Although it was not evaluated in the present study, besides contracting the infection, a significant rate (61%) of cancer patients was concerned about the cancer care disruptions due to COVID-19 in our previous study [2]. A similar finding was noted in a recent study by Colomer-Lahiguera et al. [3] showing the impact of COVID-19 on cancer care among main discussion points in the public online forums of patients with cancer. While all of our patients were under active treatment [2], only 27.6% of the patients were under active treatment in the present study [1]. Whether the rates of COVID-19–related cancer care disruption fear are different in patients under treatment or follow-up should be evaluated. Additionally, the outcomes of COVID-19 contraction and COVID-19–related cancer care disruption concerns were not thoroughly evaluated in the previous studies [1,2,3]. Whether these concerns lead to increased rates of psychological problems like depression, anxiety, and sleep problems should be evaluated in future studies.

The disruptions of cancer care during the pandemic, collateral damage, could affect all cancer domains, including screening and diagnosis, treatment, and palliative services.
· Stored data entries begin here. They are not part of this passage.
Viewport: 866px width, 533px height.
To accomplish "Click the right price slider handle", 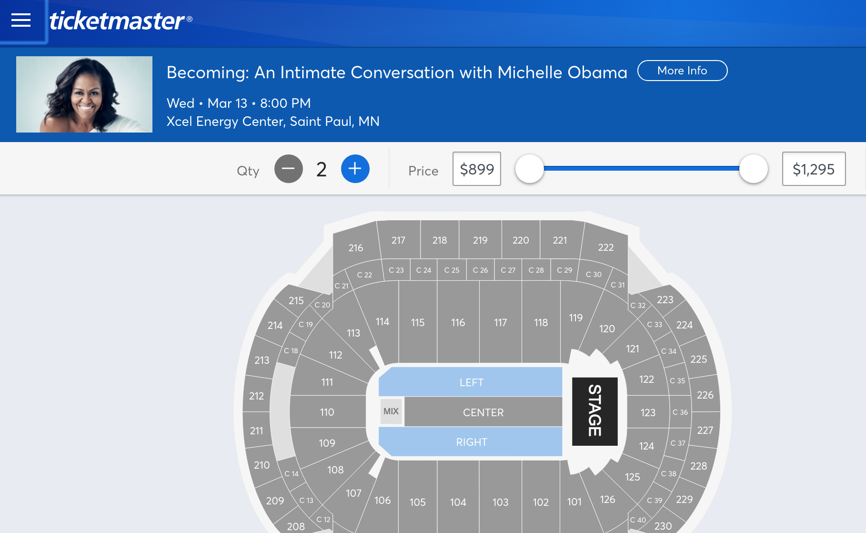I will (754, 168).
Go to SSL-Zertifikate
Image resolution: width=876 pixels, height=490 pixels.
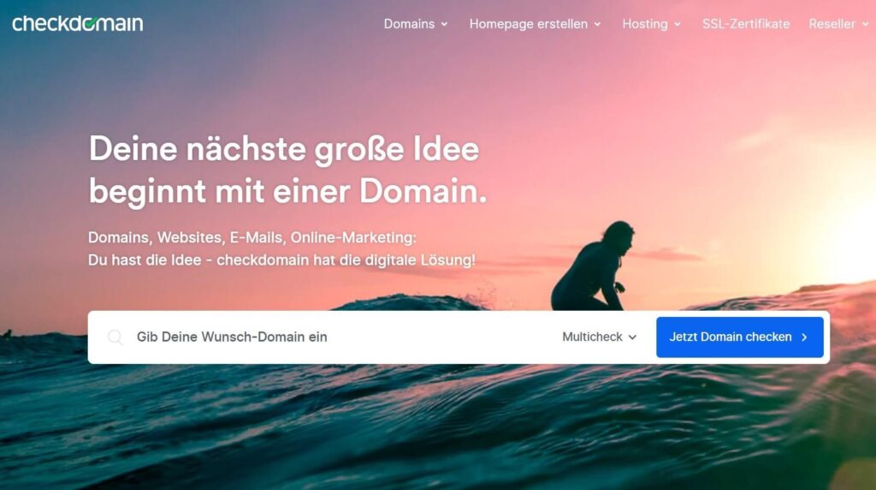point(746,24)
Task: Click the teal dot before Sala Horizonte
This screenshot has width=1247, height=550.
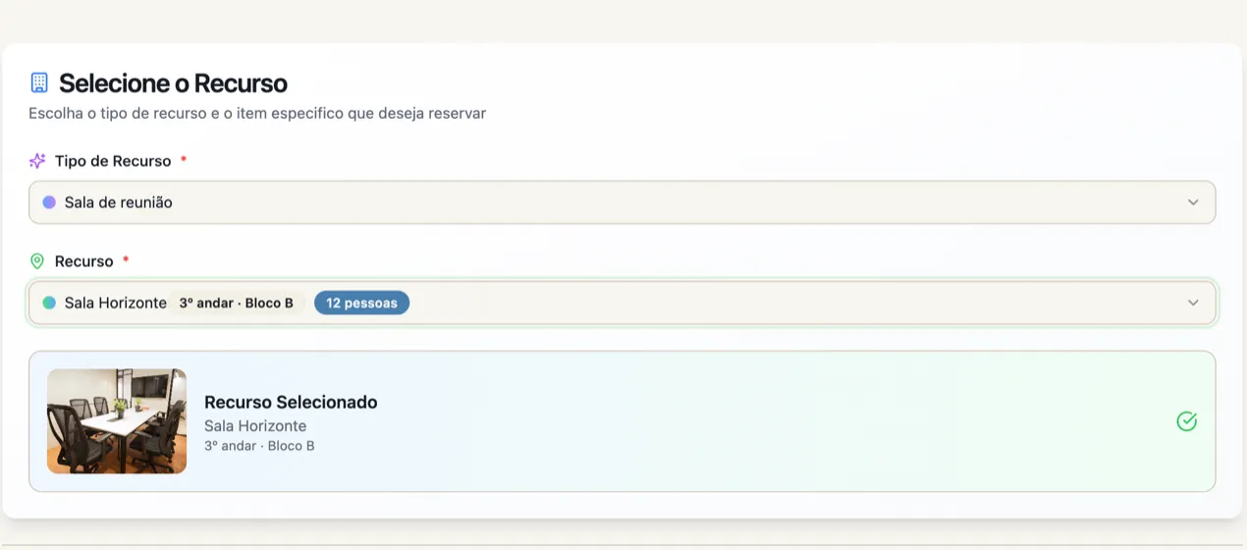Action: pos(49,303)
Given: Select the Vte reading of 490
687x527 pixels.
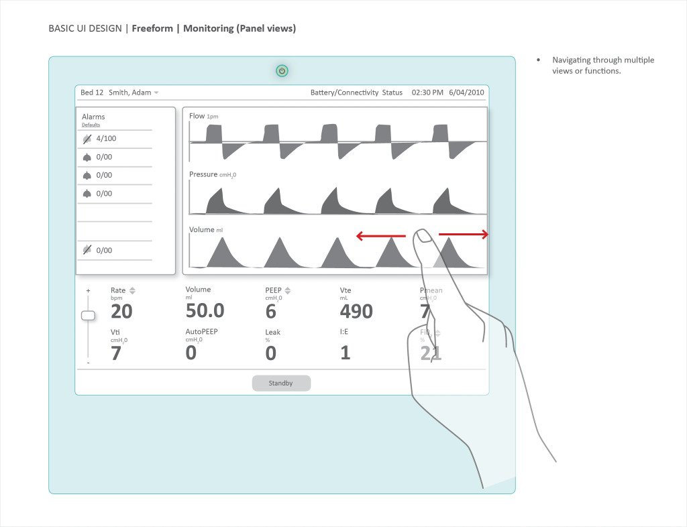Looking at the screenshot, I should 356,311.
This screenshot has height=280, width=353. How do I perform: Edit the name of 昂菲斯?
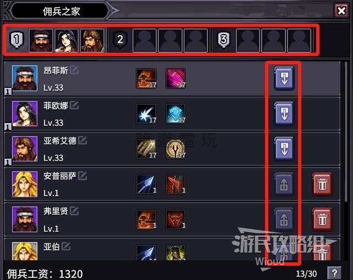click(74, 70)
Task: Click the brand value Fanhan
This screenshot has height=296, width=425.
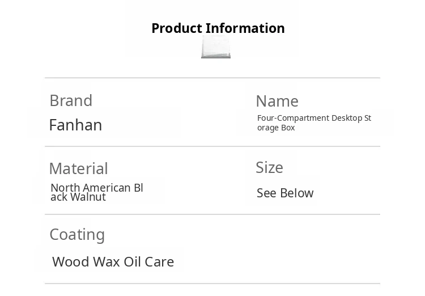Action: [75, 125]
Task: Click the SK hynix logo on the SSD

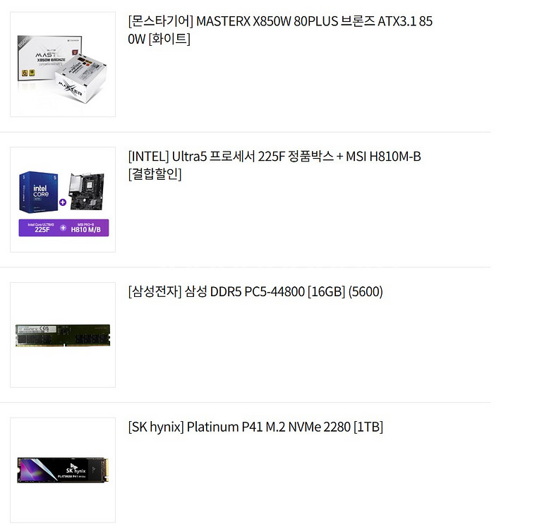Action: [x=76, y=469]
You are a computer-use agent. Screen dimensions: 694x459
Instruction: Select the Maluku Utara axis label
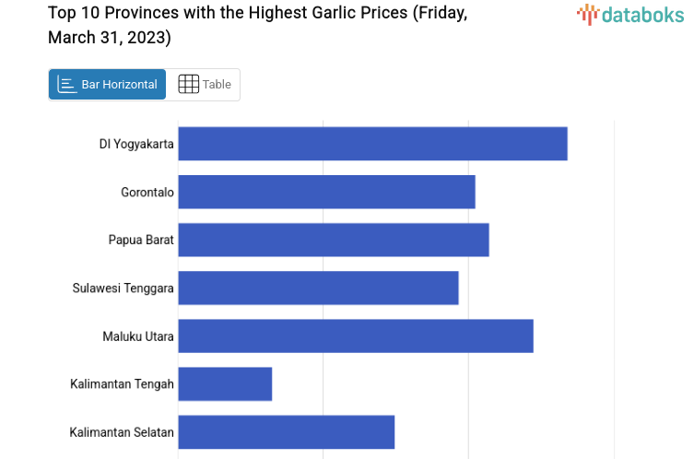click(x=138, y=335)
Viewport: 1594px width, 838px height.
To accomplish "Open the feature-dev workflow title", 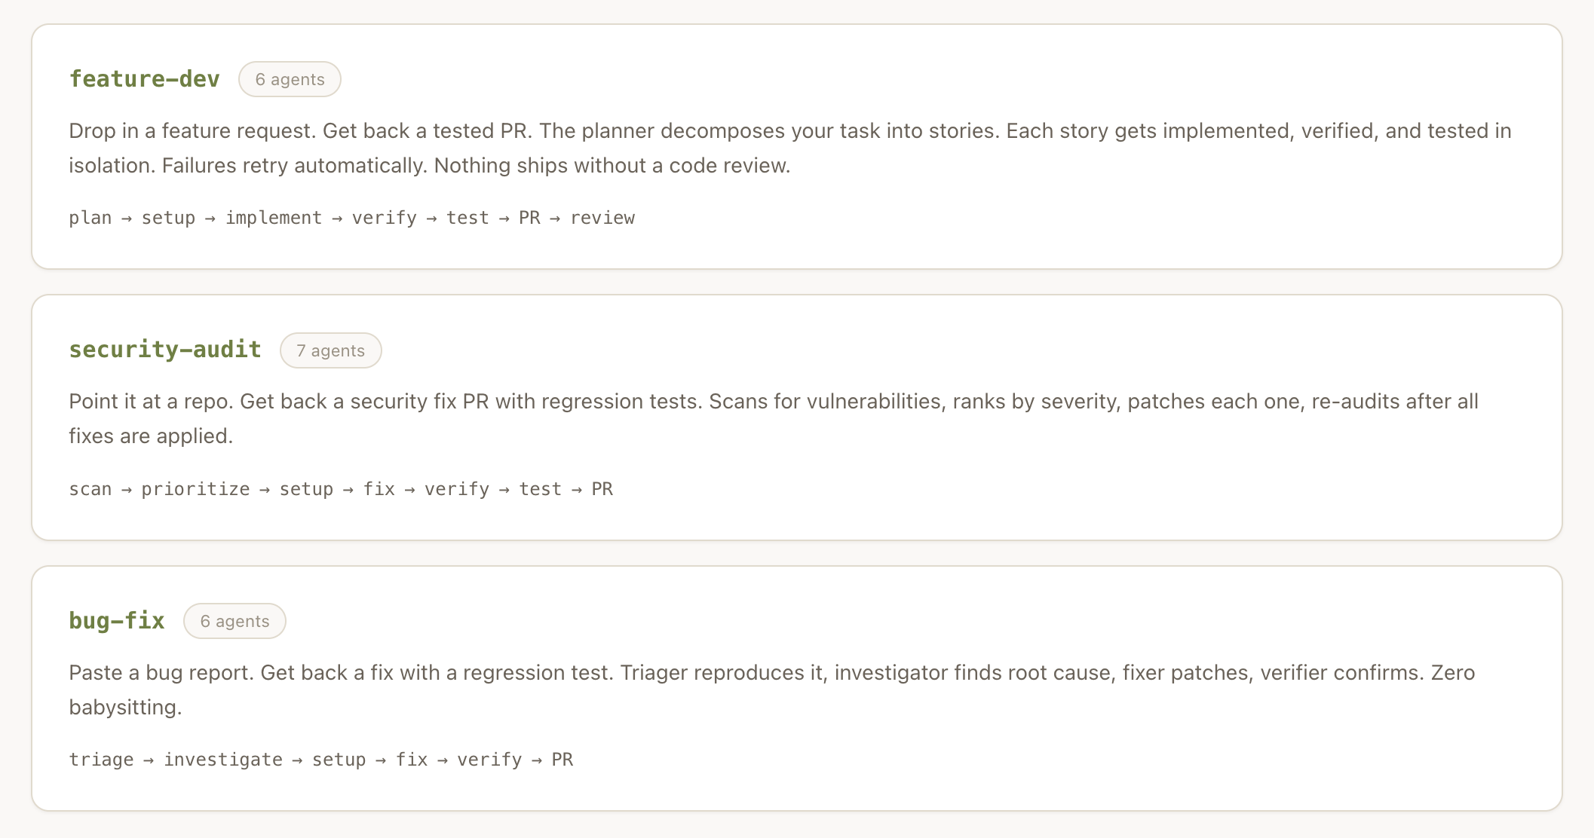I will 144,79.
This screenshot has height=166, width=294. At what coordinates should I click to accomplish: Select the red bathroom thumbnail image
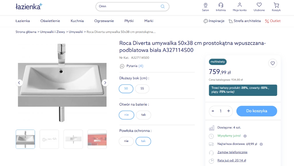pyautogui.click(x=97, y=139)
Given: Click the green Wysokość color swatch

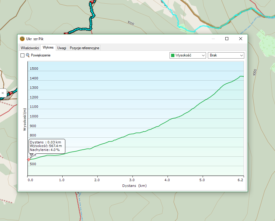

This collateral damage could take back the significant improvements in cancer outcomes, as evidenced by the UK model pointing out around 10% of additional cancer deaths in the following 5 years due to the pandemic [4]. Even after we can see the light at the end of the tunnel thanks to vaccines, the collateral damage to cancer care could continue till we return to normal. The possibility of continuing care disruptions could create significant and long-lasting anxiety burden for all patients with cancer, and even for the general population with cancer screening indications.

The oncology society has been very aware of the collateral damage risk of COVID-19, and oncological societies like ESMO published position papers to guide risk mitigations of care disruptions [5]. Additionally, flexible adaptations like telemedicine and clean hospitals aided to cancer care continuum [6, 7]. Although there is a global and dedicated effort in the oncology community to ensure the continuum of cancer care during pandemic, patient education efforts seem to lag, preventing the patient reassurance and causing a greater anxiety burden. As previously stated, the negative feedback loop created by the infodemic and negativity on social media platforms could increase mental health problems [8, 9]. So, there are novel patient education and information approaches like interactive online forums and easily accessible live streams by oncology communities and emphasizing the holistic nature of COVID-19 fight to return to normal in healthcare domains rather than disseminating information solely about COVID-19 prevention and COVID-19 care. With the aid of more organized patient education and reassurance efforts about the collateral damage of COVID-19 on cancer care, we could better protect our patients’ mental health and quality of life during these times of uncertainty.